TÂCHE DEMANDÉE A:
Citez telles quelles les lignes des entrées, en commençant par celle qui contient « seguidores (638, 350) » et en vous arrêtant après celle qui contient « [Fita de Juta 25mm ».

Les médias et la vie sociale

Pour une "socialisation" des moyens de communication électronique.

Le rôle des petits groupes volontaires et des associations dans la distanciation critique, dialectique et médiatique. Bilan d'une recherche-action.

Thèse (régime 1984) de Jean-Luc MICHEL, Université Paris 7, 17 avril 1988

Soutenance le 17 avril 1988 à l'Université Paris 7 Jussieu
Jury : Pr. Jean Devèze, rapporteur, Pr. Vettraino-Soulard, assesseur, Pr. Jacques Joly, assesseur, Pr. Pierre Fougeyrollas, président

 

Extrait de la Conclusion finale

Nous parvenons à présent à la dernière partie de notre conclusion. Après avoir examiné les validations des hypothèses générales et dressé rapidement les contours de l'éducation médiatique, qui constitue une des premières suites logiques des travaux menés dans cette thèse, il nous reste à resserrer notre réflexion sur la vie sociale et ses rapports avec les médias. Rappelons qu'au plan concret, les troisième et quatrième parties se sont achevées sur la mise au point de deux mini systèmes experts. Le premier permet d'entamer une détermination des profils distanciateurs et identificateurs ; le second permet de classer les associations selon la typologie fonctionnelle que nous avons dressée au chapitre 17. Dans un cas comme dans l'autre, il nous a semblé que l'effort de formalisation exigé par la mise au point de ces expertises pouvait s'intégrer totalement à la réflexion et renforcer la rigueur de la démarche scientifique.

Médiations et médiatisations de la vie sociale

La quatrième partie nous a permis de montrer que les associations, qu'elles soient indépendantes (cas de beaucoup le plus fréquent ) ou relais d'institutions, se comportaient en médiateurs de la vie sociale. Nous n'avons fait là que retrouver (et confirmer) les conclusions d'Albert Meister. Mais de plus, notre réflexion théorique préalable (exposée dans la troisième partie) nous a permis de proposer une explication de cette médiation en montrant comment les associations exercent une véritable médiation de médiation de la vie sociale (que l'on aurait pu nommer une sur-médiation ), ce qui entraîne ipso facto une distanciation sociale (ou sociétale) de leurs membres, envisagée dans ses aspects dialectiques. Selon cette hypothèse, les associations seraient alors les lieux de déclenchement ou d'activation d'une double distanciation. La première serait la distanciation médiatique, au sens où nous l'avons définie au chapitre 10, c'est-à-dire essentiellement la distanciation dialectique étendue à toutes les formes de médiation et de médiatisation, et à condition de ne pas oublier qu'elle intègre totalement la  , donc les activités d'IPT, regroupées sous le terme d'intégration. La seconde serait l'application de cette description théorique (et pratique) dans le champ social, en reprenant l'énoncé en apparence paradoxal du chapitre 6 : en se socialisant on se distancie, et en se distanciant, on se socialise . Mais, pour s'établir, la distanciation/intégration sociale nécessite deux caractéristiques supplémentaires qui vont nous forcer à nous retourner à nouveau vers la modélisation théorique.

ENTRÉES FOURNIES:
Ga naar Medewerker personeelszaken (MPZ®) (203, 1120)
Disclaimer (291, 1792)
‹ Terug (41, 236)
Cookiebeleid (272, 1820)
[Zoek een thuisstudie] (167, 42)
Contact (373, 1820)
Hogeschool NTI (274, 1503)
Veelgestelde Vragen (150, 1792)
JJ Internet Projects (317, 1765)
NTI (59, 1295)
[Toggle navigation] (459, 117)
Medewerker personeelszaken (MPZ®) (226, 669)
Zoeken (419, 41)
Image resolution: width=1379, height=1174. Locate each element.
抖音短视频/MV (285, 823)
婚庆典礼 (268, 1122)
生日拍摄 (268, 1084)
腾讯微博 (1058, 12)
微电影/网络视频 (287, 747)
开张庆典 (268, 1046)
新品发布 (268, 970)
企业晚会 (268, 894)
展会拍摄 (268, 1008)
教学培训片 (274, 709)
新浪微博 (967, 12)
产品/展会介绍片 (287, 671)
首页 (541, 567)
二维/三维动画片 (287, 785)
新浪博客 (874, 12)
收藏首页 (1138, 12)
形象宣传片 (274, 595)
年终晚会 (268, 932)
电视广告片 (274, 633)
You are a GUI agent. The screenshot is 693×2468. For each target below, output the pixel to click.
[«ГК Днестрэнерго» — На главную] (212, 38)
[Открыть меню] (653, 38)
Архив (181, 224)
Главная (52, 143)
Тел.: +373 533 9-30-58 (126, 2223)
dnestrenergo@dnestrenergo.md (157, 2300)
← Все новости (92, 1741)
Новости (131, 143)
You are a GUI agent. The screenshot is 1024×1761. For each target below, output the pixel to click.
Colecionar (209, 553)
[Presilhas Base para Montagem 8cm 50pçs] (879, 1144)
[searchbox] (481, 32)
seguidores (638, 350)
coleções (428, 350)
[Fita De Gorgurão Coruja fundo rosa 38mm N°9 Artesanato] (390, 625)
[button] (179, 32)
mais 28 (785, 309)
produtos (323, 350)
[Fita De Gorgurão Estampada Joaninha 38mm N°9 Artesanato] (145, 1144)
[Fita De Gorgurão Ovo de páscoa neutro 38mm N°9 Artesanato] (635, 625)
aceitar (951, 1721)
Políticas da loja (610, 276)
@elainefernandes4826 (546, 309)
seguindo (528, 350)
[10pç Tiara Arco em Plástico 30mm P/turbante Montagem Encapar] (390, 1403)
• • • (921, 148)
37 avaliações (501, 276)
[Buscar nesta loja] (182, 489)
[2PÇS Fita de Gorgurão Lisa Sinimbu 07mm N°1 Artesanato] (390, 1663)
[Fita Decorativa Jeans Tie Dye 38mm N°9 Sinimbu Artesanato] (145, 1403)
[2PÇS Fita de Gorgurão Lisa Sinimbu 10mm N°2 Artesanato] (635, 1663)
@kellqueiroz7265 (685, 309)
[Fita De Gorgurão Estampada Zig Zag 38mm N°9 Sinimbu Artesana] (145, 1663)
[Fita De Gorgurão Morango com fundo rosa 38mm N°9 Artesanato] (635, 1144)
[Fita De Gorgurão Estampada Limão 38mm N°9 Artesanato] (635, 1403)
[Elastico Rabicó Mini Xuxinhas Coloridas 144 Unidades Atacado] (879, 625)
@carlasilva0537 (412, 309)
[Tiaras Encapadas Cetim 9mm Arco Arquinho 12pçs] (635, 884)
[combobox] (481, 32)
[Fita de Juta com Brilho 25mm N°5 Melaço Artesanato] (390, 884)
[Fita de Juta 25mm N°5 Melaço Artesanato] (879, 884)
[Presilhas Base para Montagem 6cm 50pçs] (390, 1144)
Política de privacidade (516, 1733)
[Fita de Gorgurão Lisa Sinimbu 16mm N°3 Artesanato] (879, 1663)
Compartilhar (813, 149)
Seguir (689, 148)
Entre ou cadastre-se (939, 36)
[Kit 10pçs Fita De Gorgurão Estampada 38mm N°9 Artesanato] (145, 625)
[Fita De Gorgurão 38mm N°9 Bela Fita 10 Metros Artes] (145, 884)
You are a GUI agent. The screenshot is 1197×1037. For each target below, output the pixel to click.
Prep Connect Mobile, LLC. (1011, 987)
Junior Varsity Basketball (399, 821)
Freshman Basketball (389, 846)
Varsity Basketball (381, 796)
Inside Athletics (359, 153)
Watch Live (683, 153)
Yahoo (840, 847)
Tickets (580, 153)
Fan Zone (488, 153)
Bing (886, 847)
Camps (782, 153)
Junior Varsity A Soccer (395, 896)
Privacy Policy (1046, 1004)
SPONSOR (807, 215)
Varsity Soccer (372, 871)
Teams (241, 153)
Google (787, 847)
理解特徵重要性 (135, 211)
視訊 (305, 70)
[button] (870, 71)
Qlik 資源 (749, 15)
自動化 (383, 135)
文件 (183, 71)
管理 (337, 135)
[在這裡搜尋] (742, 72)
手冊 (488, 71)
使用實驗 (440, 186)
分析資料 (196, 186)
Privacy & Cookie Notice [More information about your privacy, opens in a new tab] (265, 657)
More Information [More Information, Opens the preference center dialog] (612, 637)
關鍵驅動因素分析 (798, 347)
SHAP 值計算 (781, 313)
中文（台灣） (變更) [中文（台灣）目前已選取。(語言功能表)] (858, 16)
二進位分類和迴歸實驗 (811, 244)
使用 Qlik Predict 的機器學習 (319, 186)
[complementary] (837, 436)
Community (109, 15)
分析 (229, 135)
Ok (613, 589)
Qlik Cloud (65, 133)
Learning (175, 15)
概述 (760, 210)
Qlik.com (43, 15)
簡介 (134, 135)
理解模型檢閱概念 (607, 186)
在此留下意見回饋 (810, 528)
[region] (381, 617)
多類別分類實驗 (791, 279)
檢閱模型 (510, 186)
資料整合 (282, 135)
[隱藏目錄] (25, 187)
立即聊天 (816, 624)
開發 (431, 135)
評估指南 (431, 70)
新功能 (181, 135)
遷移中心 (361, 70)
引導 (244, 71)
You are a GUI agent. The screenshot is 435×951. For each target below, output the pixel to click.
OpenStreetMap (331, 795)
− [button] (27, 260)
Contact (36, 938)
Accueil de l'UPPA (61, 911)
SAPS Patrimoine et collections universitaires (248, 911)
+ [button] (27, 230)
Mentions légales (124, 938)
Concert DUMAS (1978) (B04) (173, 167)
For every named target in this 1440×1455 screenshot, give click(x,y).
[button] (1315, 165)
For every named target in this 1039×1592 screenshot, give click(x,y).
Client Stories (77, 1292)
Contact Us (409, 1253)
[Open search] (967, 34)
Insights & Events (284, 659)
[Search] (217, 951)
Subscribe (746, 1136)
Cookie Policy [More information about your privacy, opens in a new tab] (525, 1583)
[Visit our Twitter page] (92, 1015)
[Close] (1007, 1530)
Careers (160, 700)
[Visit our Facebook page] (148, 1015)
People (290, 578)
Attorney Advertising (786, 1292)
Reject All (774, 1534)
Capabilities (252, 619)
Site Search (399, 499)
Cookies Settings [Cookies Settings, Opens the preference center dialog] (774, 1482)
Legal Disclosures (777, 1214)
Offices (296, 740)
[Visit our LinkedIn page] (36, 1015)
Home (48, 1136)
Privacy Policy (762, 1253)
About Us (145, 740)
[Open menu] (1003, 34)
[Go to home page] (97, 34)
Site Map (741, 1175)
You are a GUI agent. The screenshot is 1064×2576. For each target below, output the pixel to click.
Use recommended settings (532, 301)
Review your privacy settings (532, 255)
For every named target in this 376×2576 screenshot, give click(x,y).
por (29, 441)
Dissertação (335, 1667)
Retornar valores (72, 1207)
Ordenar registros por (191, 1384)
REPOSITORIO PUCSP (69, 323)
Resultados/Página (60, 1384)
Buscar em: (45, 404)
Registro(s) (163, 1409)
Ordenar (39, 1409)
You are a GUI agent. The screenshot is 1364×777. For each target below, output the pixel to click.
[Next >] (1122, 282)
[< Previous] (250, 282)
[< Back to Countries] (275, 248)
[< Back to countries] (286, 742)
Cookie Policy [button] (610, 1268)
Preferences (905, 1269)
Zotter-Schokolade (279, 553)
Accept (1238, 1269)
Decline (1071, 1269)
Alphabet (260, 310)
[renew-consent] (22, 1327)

TÂCHE DEMANDÉE B:
Reproduisez à l'identique le passage du texte sur les médias et la vie sociale qui commence aux mots « Les médias et » et s'arrête après les mots « Bilan d'une recherche-action. ».

RÉSULTAT ATTENDU A:
seguidores (638, 350)
coleções (428, 350)
[Fita De Gorgurão Coruja fundo rosa 38mm N°9 Artesanato] (390, 625)
[button] (179, 32)
mais 28 (785, 309)
produtos (323, 350)
[Fita De Gorgurão Estampada Joaninha 38mm N°9 Artesanato] (145, 1144)
[Fita De Gorgurão Ovo de páscoa neutro 38mm N°9 Artesanato] (635, 625)
aceitar (951, 1721)
Políticas da loja (610, 276)
@elainefernandes4826 (546, 309)
seguindo (528, 350)
[10pç Tiara Arco em Plástico 30mm P/turbante Montagem Encapar] (390, 1403)
• • • (921, 148)
37 avaliações (501, 276)
[Buscar nesta loja] (182, 489)
[2PÇS Fita de Gorgurão Lisa Sinimbu 07mm N°1 Artesanato] (390, 1663)
[Fita Decorativa Jeans Tie Dye 38mm N°9 Sinimbu Artesanato] (145, 1403)
[2PÇS Fita de Gorgurão Lisa Sinimbu 10mm N°2 Artesanato] (635, 1663)
@kellqueiroz7265 (685, 309)
[Fita De Gorgurão Estampada Zig Zag 38mm N°9 Sinimbu Artesana] (145, 1663)
[Fita De Gorgurão Morango com fundo rosa 38mm N°9 Artesanato] (635, 1144)
[Fita De Gorgurão Estampada Limão 38mm N°9 Artesanato] (635, 1403)
[Elastico Rabicó Mini Xuxinhas Coloridas 144 Unidades Atacado] (879, 625)
@carlasilva0537 (412, 309)
[Tiaras Encapadas Cetim 9mm Arco Arquinho 12pçs] (635, 884)
[combobox] (481, 32)
[Fita de Juta com Brilho 25mm N°5 Melaço Artesanato] (390, 884)
[Fita de Juta 25mm N°5 Melaço Artesanato] (879, 884)

RÉSULTAT ATTENDU B:
Les médias et la vie sociale

Pour une "socialisation" des moyens de communication électronique.

Le rôle des petits groupes volontaires et des associations dans la distanciation critique, dialectique et médiatique. Bilan d'une recherche-action.